Microsurfacing is a pavement maintenance option that is a mix of aggregate, quick-set asphalt emulsion formulation, water, liquid additive, and mineral fillers. Microsurfacing can be placed in multiple lifts and be applied thicker than its parent product, slurry seal, so it offers a number of options in addition to the sealing and resurfacing features slurry seal does.
Microsurfacing is found on all types of surfaces, including interstate highways, city and residential streets, and parking lots. The microsurfacing market varies from region to region in the United States. In California, budget crunches have reduced the amount of dollars going into pavement maintenance, but municipalities still divert funds toward certain microsurfacing jobs. "In California, we will go with microsurfacing as a primary decision when we are doing work that needs to be opened up quickly to traffic or is critical structurally, in other words, you're filling ruts," says Jeff Reed, president of Valley Slurry Seal, a microsurfacing equipment and materials manufacturer in West Sacramento, CA. "The other place we would go to a microsurfacing is at night."
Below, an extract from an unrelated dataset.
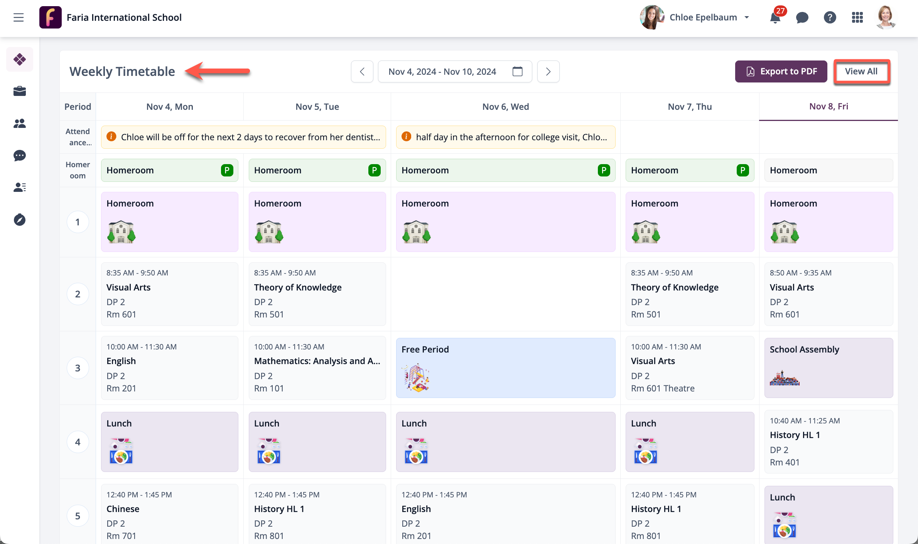Select the briefcase icon in sidebar
Image resolution: width=918 pixels, height=544 pixels.
coord(20,91)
Equipment used in microsurfacing applications is very versatile and often doubles as slurry seal equipment. Many of the changes in microsurfacing equipment that have taken place in recent years have been evolutionary, such as increased speed, advancements in pugmill design, and improvements in reduction of noise level, which is a benefit for the operator.
Truck mounted microsurfacing machines are loaded at a materials site, driven to the job site, and the material is laid until the machine is empty. If more material is needed, the truck returns to the materials site for another load. On bigger jobs, truck mounted machines can work in tandem.
California Pavement Maintenance, Inc., a Sacramento, CA, company that's in the paving and pavement maintenance business, manufactures the RoadSaverII and RoadSaverII-E. The RSII-E is a machine identical to the RSII, but with a less-expensive hydraulic system. Both are capable of placing slurry seal or microsurfacing. The RSII's production rate is 4 tons plus per minute, but can be increased or decreased by the operator. Charles Soares, RoadSaver sales manager, says California Pavement Maintenance manufactures a variety of spreader boxes for the RSII, including a microsurfacing box and a rut box. The RSII features calibrated direct-drive material feeds and electronic material monitoring systems tied to infinitely adjustable flow controls. The company has also made improvements on its machines in recent years.
"We have made several field-proven advances to the RSII, such as a special pump and metering system to post-add synthetic polymer's or natural latex into the slurry seal or microsurfacing system and a similar system to post-add carbon black inks compatible with anionic and cationic asphalt emulsion systems," Soares says.
Valley Slurry Seal's Reed says his company got into building microsurfacing equipment because he wasn't happy with the equipment available at the time his company broke into the microsurfacing market. Today Valley Slurry Seal offers several truck-mounted machines. The newest in the company's fleet, and its largest, is the 12C, which is capable of placing up to 5 tons per minute. "The 12C is a substantially faster machine than others in the marketplace," says Reed. "It's primarily built as a high-production machine for our utilizations out here on the West Coast."
Salina, KA, manufacturer Bergkamp Inc., offers the HD10 and M2 series of truck-mounted microsurfacing machines. These machines can be used with Bergkamp's hydraulic spreader and rut boxes, and another box that can be adjusted while paving.
"Something Bergkamp manufactures that's unique to this country is the variable width spreader box, which allows the driver to change the spreading width between 9 and 14 ft. without stopping, getting out some tools, and changing the width by hand," says Scott Bergkamp, president of Bergkamp Inc.
Truck-mounted microsurfacing machines can be used in any application, from the smallest jobs to the biggest. For large work, however, the use of continuous run, or self-propelled, machines is sometimes specified in a job contract. Continuous run machines place microsurfacing continuously. Support units bring materials to the truck and load them on while the microsurfacing unit travels down the road. The paver continues to mix and spread microsurfacing throughout the entire job. The advantages to this system include a lack of construction joints and an evenly calibrate mix.
Bergkamp manufactures the M1 continuous run paver, built to apply both slurry seal and microsurfacing. In addition to the M1, Bergkamp offers mobile support units that carry and feed extra aggregate, water, and emulsion to a continuous run paver on the go. "The M1 is paving full time and you're bringing materials to it," Bergkamp says. "It provides maximum paving in as far as tons per day."
Valley Slurry Seal also manufactures continuous run units, namely the CR1000, and the CR1500. "We started out with the CR1000 and followed up with the CR1500, which puts out 1.5 tons per minute," Reed says. "We sell an awful lot of that machine overseas. It's a smaller machine than the normal continuous machines used in the United States, but it fills a specific niche market where customers want the flexibility and still want the speed."